* Russian claims biggest win of career
* Projected to rise into world top five
* Goffin without a title since 2017 (Adds Goffin quotes)
Aug 18 (Reuters) - Russian Daniil Medvedev survived cramps and tantrum where he cracked a racquet to clinch his first Masters 1000 title on Sunday with a 7-6(3) 6-4 win over David Goffin in the final of the Cincinnati Masters.
Medvedev saved two breaks points while serving for the match at 5-4 in the second set before winning the next four, three of them with aces to close out his dogged Belgian opponent.
It was the second title of the year for Medvedev, who had lost on the past two Sundays, to Nick Kyrgios in Washington and Rafa Nadal in Montreal.
"It would be not a good feeling if I lost three finals in a row so it's just a relief and I'm so happy," he said in a courtside interview with ESPN after playing his 16th match in 20 days.
"I started feeling cramps at 5-3 (in the second set), first time in three weeks I started cramping, probably because of the nerves and it's been 24 days in a row I played tennis.
"I started cramping quite hard, so last game, 15-40, I know if it's going to be five-all I'm in a bad position.
"I made four serves that he didn't return and three of them were aces. It's just unbelievable."

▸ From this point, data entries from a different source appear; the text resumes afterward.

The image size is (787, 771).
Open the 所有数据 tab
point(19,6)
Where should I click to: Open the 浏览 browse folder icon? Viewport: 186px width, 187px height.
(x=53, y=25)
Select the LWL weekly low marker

The pressure perhaps showed in the final game when Medvedev hurled his racquet to the ground after losing a point, but the temper tantrum was short lived and he regrouped quickly to clinch his fifth title in two years.

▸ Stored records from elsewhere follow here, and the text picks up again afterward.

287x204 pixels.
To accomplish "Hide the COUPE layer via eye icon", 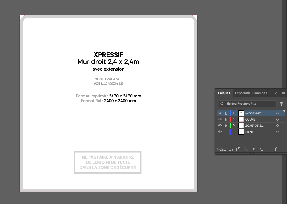I will pos(220,119).
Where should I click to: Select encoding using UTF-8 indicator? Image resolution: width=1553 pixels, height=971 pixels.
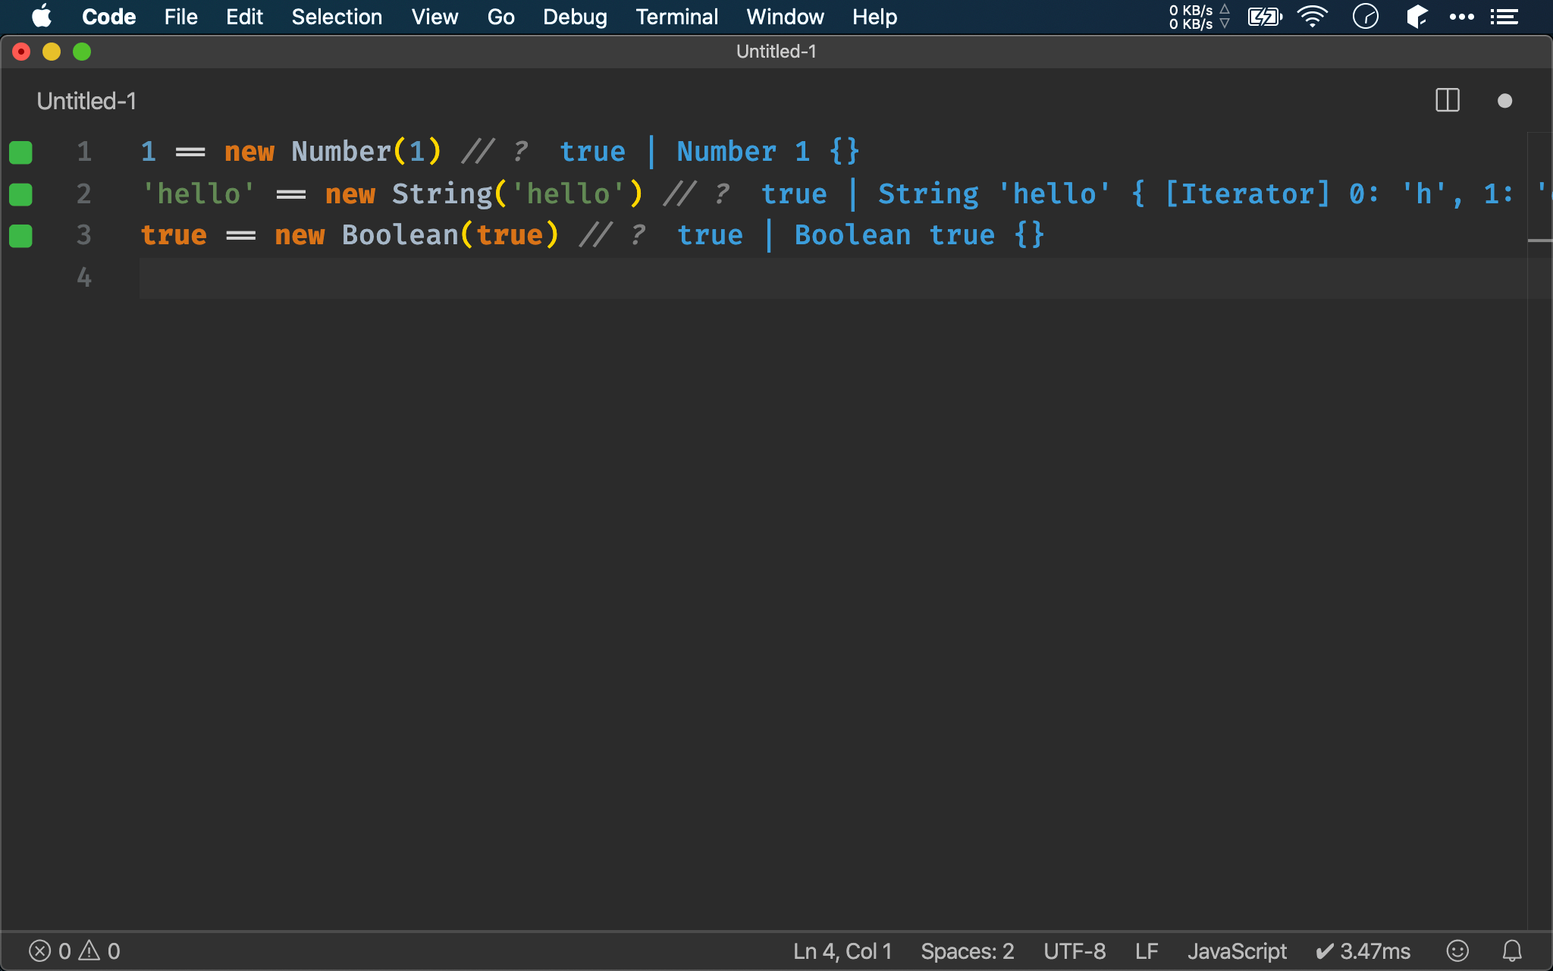click(x=1074, y=951)
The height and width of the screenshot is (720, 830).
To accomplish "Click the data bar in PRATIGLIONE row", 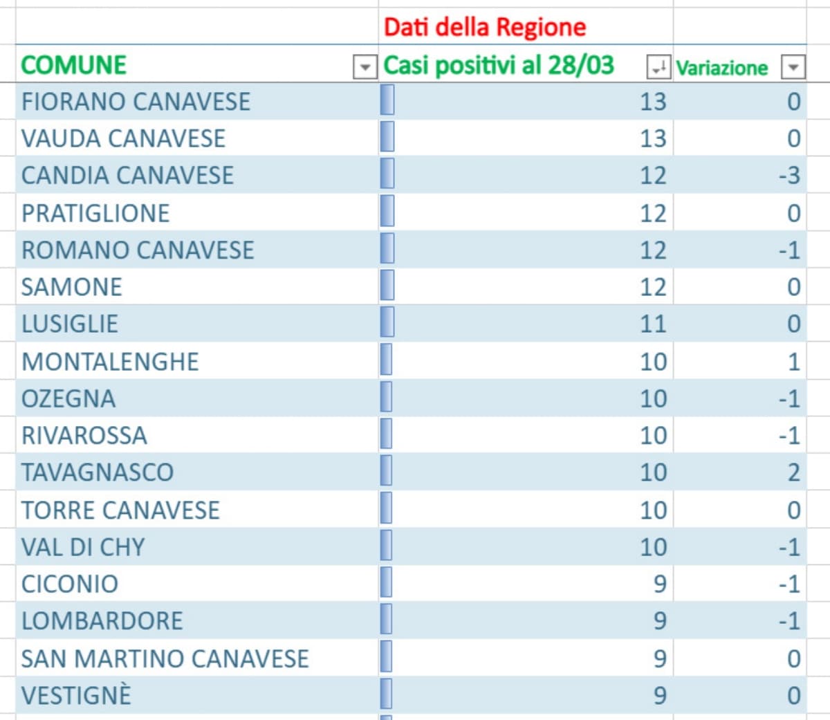I will pos(387,212).
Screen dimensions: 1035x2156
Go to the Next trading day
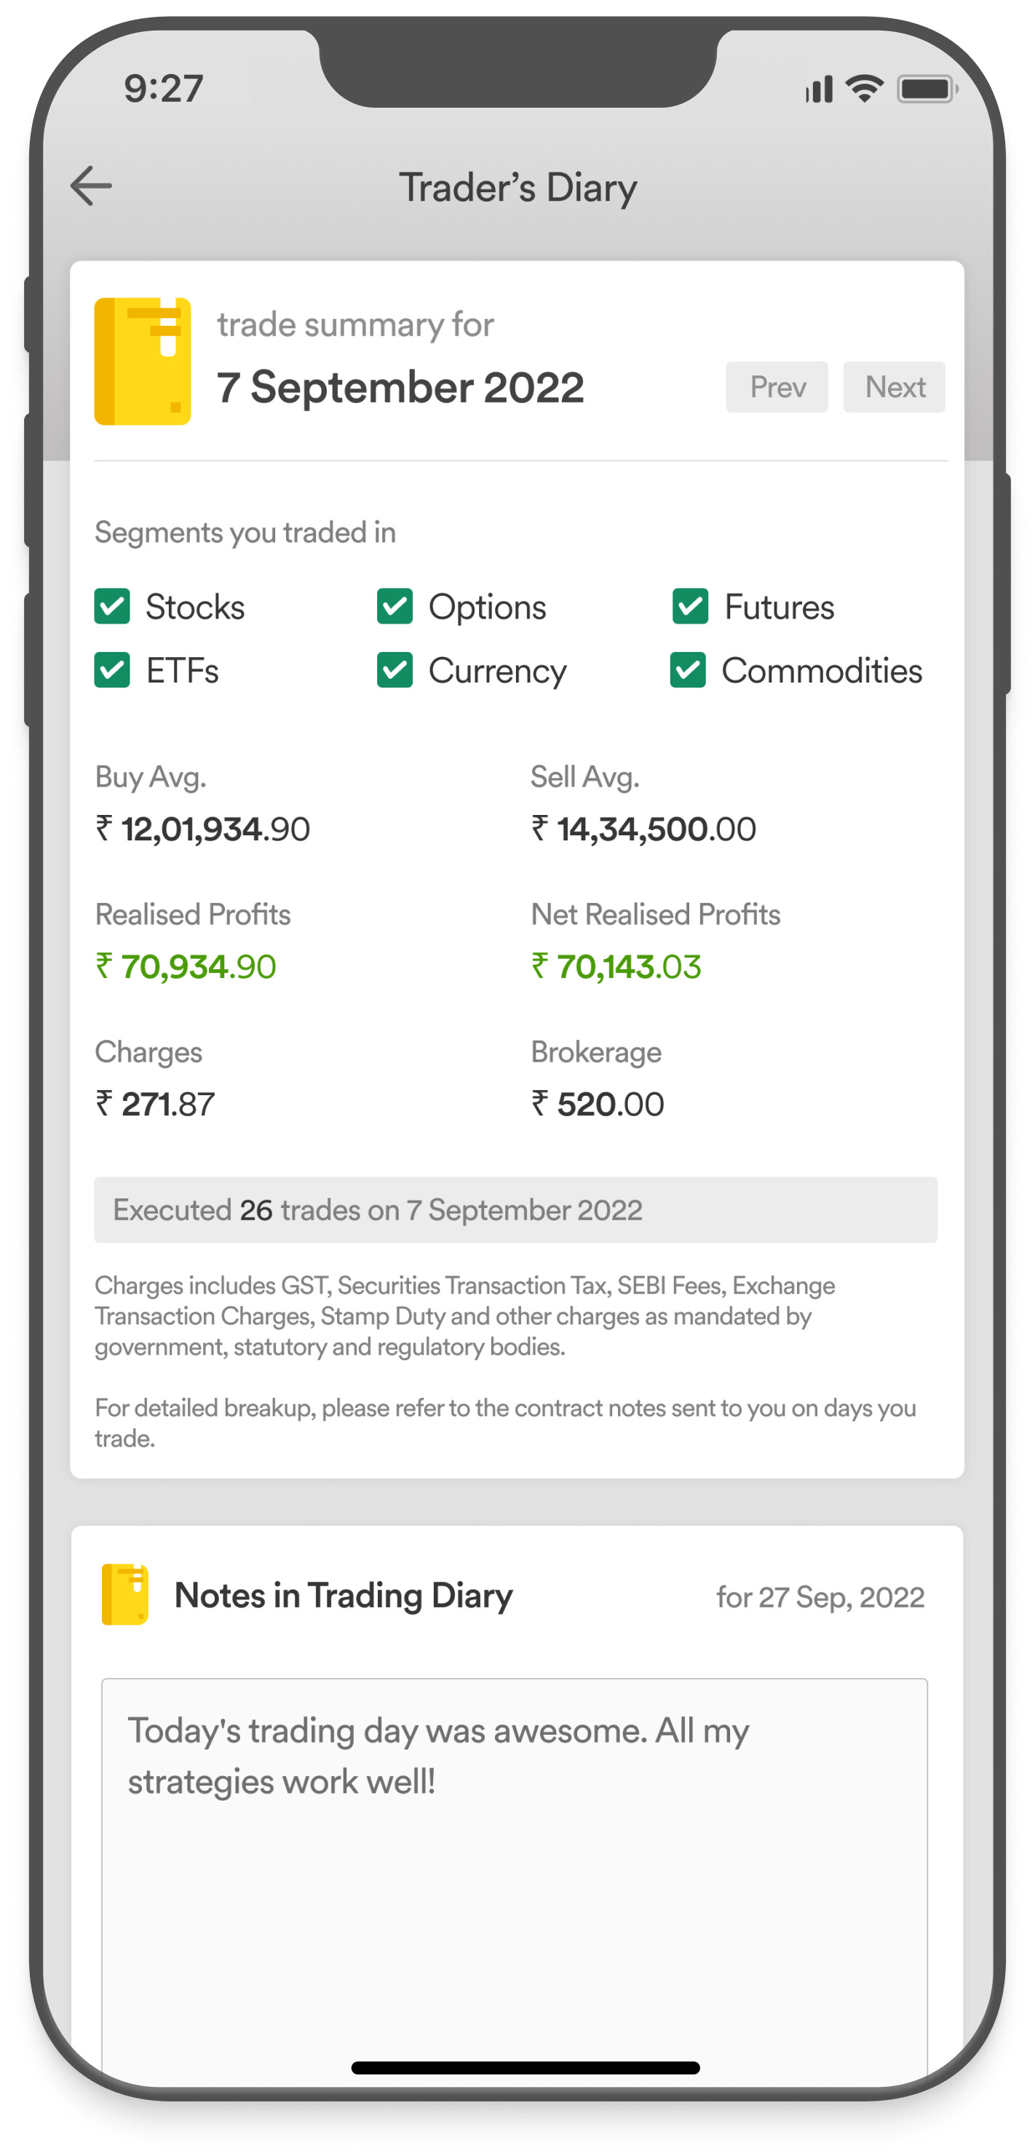[x=894, y=387]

Earlier, Goffin did well to force a first set tiebreak by holding serve, including winning a 29-rally point.
But the Belgian, without a victory since 2017, lost the tiebreak on a double-fault.
“He played unbelievable the last three weeks,” Goffin said. “He's super solid. He doesn't miss. It's like playing against a wall. That's why everybody is struggling, because he's so consistent, now with more confidence.”
Medvedev, who beat world number one Novak Djokovic in the semi-finals, plans a short rest before the U.S. Open starts in eight days.
"I need some days off," he said. "I've been playing tennis for so long in a row. I just need to stay in the bed for a few days watching the TV 24 hours a day.
"Hopefully I can regroup and get to the U.S. Open fresh."